REQUIREMENTS:
Answer these questions using the financial condition text below.
(a) What are all per share data based upon?
(b) On what date did the Investors commence their tender offer?
(c) About what percentage of the outstanding Common Shares did the Investors acquire as a result of the recapitalization?

QUOTED TEXT:
:::::
All per share data are based upon the weighted average number of common
and common equivalent shares outstanding for the relevant periods.

Financial Condition
- -------------------
Recapitalization.  In June, 1993 Forum Group consummated a substantial
recapitalization pursuant to a series of agreements and modifications
thereto (collectively, the "Acquisition Agreement") with a group of
investors (the "Investors").  Pursuant to the Acquisition Agreement, the
Investors commenced a tender offer on July 27, 1993 whereby the Investors
offered to purchase Common Shares from shareholders of Forum Group (other
than Forum Group) for $3.62 per share (the "Investors' Tender Offer").
As a result of this recapitalization, including the Investors' Tender
Offer, the Investors acquired approximately 71.7% of the outstanding
Common Shares.  For a more thorough discussion of this recapitalization,
see the 1994 10-K.
:::::
DATA ROWS:

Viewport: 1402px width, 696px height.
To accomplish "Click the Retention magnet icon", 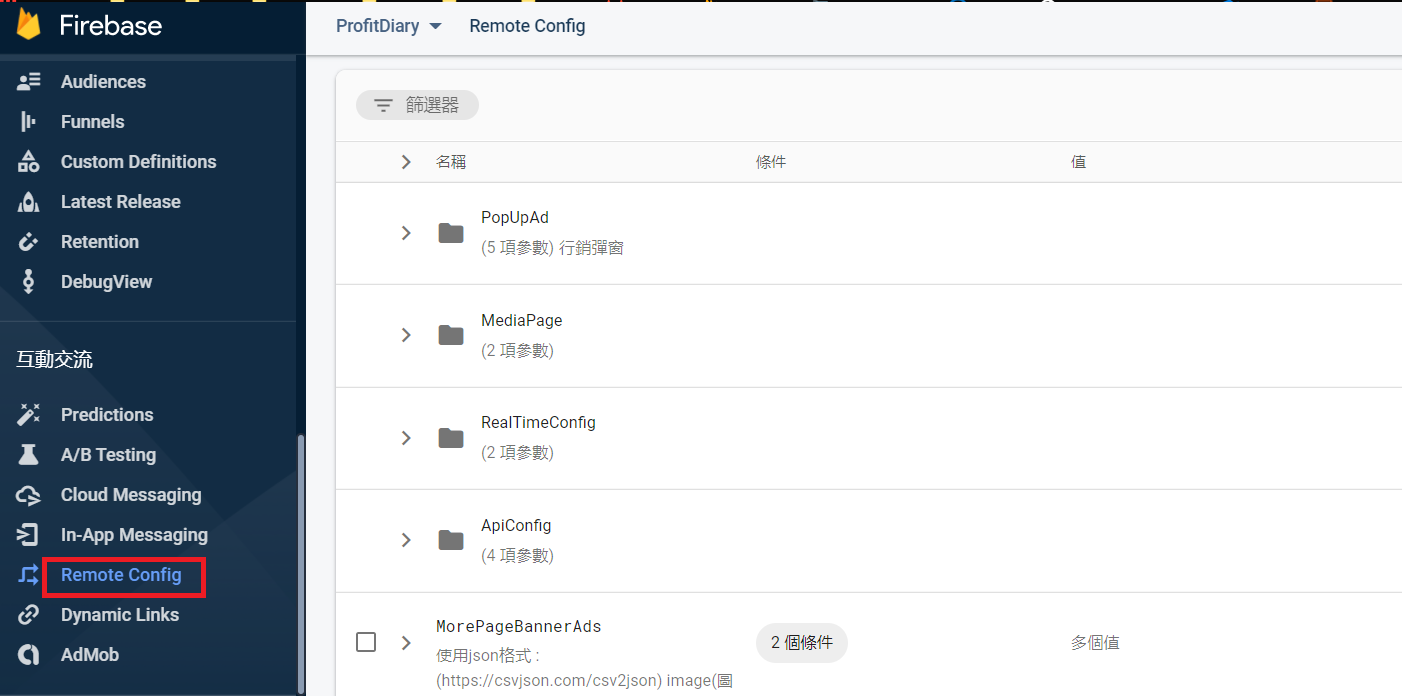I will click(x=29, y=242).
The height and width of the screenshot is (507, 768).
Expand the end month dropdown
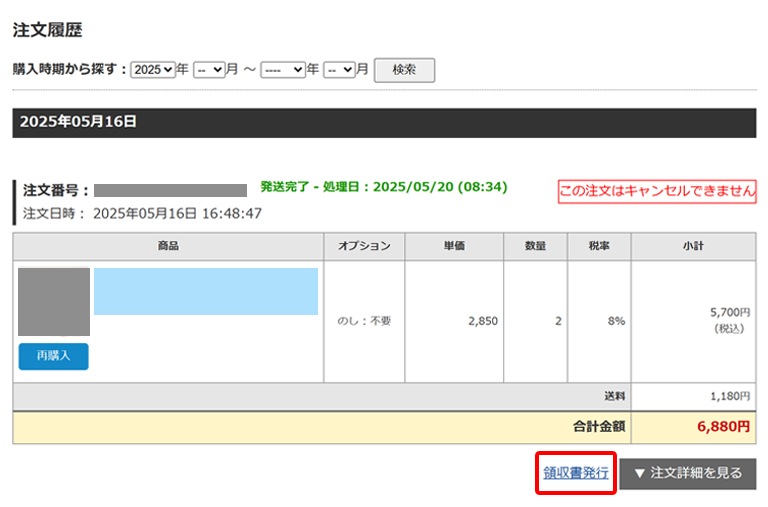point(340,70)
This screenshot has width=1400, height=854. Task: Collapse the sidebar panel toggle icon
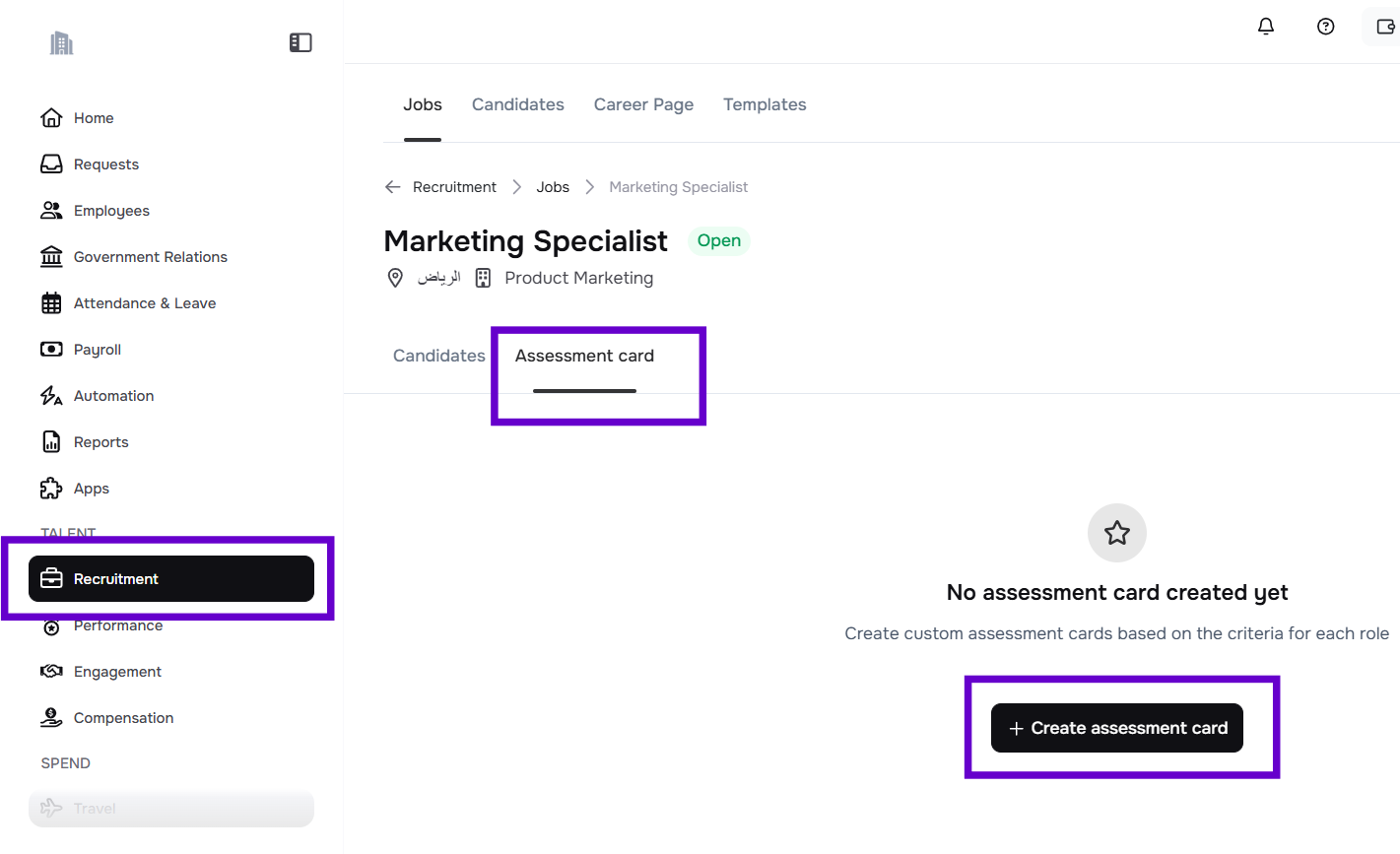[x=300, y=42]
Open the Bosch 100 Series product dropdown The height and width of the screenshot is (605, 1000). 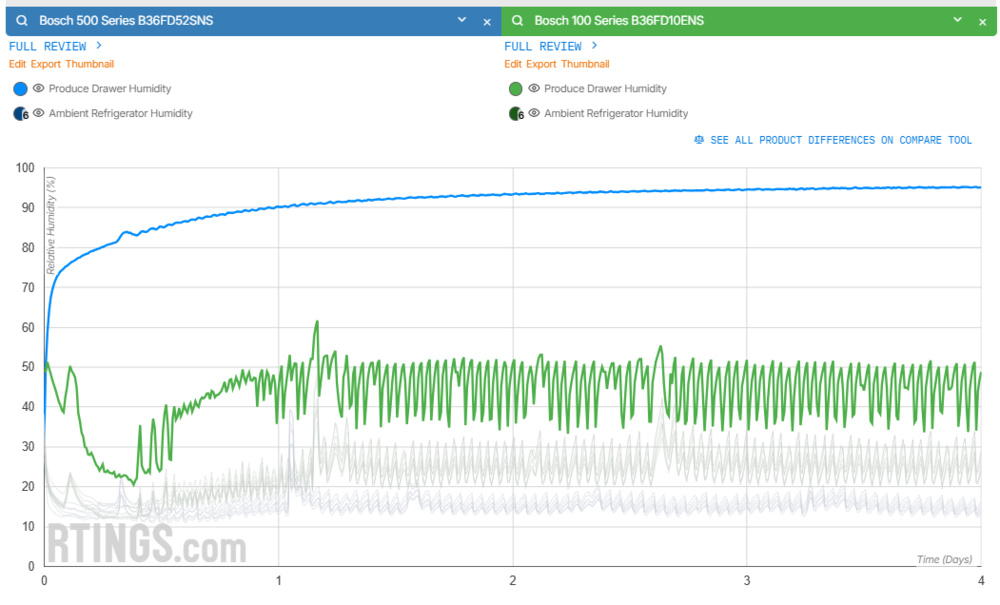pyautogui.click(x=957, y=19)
:::::
CORRECT RESULT:
(a) The weighted average number of common and common equivalent shares outstanding for the relevant periods.
(b) July 27, 1993.
(c) Approximately 71.7%.